Protein disulfide isomerase-like 2-3 (OsPDIL2-3) is a rice endosperm-specific member of the PDI family that localizes to protein body-I and is essential for the accumulation of the cysteine-rich 10-kDa prolamin crP10. OsPDIL2-3 comprises three thioredoxin-like domains (a0, a, and b). Here, we combined X-ray crystallography, size-exclusion chromatography-coupled small-angle X-ray scattering (SEC-SAXS), and ensemble optimization analysis to characterize the structural basis of OsPDIL2-3 function. Crystal structures of truncated constructs revealed that domain a0 forms a stable homodimer, whereas domain a mediates a weaker and labile dimeric interaction. SEC-SAXS analysis of the full-length protein demonstrated that OsPDIL2-3 predominantly exist as a flexible dimer in solution, populating a broad ensemble of conformational states rather than a single quaternary structure. This conformational heterogeneity arises from the flexible linker between the a0 and a domains, which acts as a molecular hinge permitting large-amplitude domain rearrangements. Structural prediction of OsPDIL2-3-crP10 complex suggested that domain a0 preferentially captures unfolded or partially folded crP10, whereas domain a promotes disulfide-bond rearrangement toward the native fold.
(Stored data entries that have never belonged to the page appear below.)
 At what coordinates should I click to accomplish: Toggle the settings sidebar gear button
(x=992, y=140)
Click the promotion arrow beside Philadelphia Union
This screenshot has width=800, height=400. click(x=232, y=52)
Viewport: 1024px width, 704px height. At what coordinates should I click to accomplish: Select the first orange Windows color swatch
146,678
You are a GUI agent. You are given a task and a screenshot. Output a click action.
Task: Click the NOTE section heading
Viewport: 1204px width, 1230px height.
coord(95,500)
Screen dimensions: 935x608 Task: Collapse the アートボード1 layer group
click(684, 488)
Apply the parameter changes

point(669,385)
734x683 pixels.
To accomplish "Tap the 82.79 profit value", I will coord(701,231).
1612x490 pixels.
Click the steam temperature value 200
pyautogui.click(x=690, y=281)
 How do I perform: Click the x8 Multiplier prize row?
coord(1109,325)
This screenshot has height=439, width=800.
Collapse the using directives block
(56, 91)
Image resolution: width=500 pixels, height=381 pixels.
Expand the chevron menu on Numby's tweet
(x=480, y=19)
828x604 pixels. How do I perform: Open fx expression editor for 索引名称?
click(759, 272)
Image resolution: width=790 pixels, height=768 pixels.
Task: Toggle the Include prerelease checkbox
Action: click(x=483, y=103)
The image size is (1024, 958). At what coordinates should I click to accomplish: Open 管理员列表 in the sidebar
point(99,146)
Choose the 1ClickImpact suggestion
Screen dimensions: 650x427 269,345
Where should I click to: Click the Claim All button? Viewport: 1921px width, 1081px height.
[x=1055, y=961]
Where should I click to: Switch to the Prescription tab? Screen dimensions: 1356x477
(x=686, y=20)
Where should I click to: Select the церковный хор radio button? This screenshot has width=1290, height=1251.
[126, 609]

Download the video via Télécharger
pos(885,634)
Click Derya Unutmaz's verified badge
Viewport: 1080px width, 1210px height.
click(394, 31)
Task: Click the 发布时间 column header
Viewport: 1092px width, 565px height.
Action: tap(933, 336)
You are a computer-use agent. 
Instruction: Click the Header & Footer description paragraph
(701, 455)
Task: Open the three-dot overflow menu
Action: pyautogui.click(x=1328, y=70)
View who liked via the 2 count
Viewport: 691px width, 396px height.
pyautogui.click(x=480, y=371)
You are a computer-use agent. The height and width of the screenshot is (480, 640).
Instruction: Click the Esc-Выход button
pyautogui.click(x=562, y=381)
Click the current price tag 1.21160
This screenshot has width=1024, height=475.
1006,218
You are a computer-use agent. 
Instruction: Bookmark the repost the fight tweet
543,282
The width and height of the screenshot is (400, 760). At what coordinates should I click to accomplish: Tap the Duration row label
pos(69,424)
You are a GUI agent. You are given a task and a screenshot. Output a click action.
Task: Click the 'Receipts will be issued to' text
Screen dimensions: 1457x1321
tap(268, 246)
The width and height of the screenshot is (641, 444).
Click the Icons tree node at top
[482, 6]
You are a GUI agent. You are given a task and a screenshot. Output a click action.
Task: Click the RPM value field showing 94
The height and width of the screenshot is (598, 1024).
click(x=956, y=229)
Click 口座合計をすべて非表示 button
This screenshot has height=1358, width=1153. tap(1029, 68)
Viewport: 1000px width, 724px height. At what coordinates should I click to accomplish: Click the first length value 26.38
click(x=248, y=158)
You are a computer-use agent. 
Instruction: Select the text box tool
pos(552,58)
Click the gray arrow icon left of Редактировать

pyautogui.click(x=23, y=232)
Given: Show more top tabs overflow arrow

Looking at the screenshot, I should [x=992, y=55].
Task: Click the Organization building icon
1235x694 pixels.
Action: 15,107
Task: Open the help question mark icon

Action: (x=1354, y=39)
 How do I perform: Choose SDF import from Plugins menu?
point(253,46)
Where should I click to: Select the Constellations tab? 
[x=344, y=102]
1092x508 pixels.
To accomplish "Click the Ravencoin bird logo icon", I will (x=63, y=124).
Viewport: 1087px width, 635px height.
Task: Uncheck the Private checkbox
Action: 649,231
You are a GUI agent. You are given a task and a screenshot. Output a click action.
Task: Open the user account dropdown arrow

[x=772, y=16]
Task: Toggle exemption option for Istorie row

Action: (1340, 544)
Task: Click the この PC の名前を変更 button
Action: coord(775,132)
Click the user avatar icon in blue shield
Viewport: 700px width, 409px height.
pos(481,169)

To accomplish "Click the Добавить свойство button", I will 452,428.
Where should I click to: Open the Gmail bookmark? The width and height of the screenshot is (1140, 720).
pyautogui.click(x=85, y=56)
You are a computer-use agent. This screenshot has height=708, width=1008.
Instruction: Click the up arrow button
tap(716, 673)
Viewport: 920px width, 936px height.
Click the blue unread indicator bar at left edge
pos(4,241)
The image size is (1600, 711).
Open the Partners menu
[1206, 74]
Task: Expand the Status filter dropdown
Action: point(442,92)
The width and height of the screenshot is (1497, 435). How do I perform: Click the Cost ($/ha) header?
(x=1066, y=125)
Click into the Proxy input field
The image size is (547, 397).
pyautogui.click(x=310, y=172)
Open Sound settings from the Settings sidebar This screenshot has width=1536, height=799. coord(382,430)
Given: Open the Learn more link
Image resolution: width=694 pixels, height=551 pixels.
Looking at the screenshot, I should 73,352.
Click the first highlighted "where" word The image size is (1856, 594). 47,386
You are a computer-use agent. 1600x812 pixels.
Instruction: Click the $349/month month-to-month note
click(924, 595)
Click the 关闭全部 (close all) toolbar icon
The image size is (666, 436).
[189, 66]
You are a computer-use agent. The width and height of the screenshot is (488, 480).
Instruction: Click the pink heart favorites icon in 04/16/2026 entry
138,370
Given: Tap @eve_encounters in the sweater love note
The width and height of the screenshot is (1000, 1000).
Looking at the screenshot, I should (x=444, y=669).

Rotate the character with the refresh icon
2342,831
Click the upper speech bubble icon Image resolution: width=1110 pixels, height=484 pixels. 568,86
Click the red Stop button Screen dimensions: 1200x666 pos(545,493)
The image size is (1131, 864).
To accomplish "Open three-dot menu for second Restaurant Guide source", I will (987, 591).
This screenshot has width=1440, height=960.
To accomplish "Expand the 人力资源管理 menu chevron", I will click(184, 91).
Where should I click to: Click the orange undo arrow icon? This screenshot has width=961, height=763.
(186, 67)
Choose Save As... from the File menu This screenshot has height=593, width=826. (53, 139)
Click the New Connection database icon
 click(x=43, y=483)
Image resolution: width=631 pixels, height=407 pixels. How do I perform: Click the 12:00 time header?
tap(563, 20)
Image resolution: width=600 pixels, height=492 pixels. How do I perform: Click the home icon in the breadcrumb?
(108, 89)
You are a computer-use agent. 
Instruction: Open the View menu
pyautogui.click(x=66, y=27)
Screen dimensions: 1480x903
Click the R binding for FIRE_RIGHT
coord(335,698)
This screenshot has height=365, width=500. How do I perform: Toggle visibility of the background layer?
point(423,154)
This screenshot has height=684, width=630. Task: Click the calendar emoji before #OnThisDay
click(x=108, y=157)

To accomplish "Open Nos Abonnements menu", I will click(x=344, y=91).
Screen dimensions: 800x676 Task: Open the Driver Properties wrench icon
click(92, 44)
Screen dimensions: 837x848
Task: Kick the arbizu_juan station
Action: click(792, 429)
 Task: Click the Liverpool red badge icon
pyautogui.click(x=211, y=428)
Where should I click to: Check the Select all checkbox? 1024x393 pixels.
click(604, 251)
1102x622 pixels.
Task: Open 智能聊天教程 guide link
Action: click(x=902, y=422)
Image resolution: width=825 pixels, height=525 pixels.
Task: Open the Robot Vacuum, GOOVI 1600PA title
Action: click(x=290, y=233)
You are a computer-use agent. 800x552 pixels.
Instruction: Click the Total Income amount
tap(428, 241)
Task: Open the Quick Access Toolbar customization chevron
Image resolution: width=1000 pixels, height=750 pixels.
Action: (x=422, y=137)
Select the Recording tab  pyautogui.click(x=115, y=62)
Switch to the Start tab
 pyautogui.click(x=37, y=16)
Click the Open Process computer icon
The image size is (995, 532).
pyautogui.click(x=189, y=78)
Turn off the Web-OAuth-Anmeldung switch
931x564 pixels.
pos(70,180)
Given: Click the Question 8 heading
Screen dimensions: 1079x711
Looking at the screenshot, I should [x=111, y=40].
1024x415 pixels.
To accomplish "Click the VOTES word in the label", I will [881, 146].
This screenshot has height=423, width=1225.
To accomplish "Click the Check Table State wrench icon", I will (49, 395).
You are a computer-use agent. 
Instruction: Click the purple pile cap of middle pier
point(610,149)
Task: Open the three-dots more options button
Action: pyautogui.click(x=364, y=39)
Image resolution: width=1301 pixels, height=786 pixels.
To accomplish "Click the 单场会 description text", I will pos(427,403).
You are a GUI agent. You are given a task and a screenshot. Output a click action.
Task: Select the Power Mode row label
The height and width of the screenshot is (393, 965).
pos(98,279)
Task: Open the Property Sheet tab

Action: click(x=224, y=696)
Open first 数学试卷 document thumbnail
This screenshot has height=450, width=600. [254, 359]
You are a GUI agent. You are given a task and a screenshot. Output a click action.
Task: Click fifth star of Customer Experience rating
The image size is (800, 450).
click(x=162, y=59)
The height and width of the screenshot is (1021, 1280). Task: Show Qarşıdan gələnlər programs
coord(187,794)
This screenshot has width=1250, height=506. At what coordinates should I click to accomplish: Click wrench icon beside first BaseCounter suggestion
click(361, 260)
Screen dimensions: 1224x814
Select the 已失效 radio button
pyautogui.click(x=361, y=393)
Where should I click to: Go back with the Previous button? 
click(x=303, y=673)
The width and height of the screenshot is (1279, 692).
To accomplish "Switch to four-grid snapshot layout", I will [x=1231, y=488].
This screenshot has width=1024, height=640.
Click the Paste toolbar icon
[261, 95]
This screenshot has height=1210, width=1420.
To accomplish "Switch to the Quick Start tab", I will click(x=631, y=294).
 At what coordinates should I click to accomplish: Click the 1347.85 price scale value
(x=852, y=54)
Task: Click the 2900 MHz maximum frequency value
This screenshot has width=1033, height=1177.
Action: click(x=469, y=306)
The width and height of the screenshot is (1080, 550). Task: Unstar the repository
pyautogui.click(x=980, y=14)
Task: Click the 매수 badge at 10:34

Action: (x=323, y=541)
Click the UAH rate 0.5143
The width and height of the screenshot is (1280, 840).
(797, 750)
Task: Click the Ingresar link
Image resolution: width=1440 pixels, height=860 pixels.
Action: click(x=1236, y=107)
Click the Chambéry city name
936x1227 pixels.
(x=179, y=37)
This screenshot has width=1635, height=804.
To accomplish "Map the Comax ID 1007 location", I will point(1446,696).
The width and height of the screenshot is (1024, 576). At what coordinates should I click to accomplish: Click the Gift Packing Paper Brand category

These results support a model in which OsPDIL2-3 functions as a linker-mediated dynamic dimer, in which interdomain flexibility spatially coordinates substrate capture and oxidative refolding. Our results provide mechanistic insight into the specialized functions of plant PDIs and highlight their roles in the assembly of cereal seed storage protein complexes.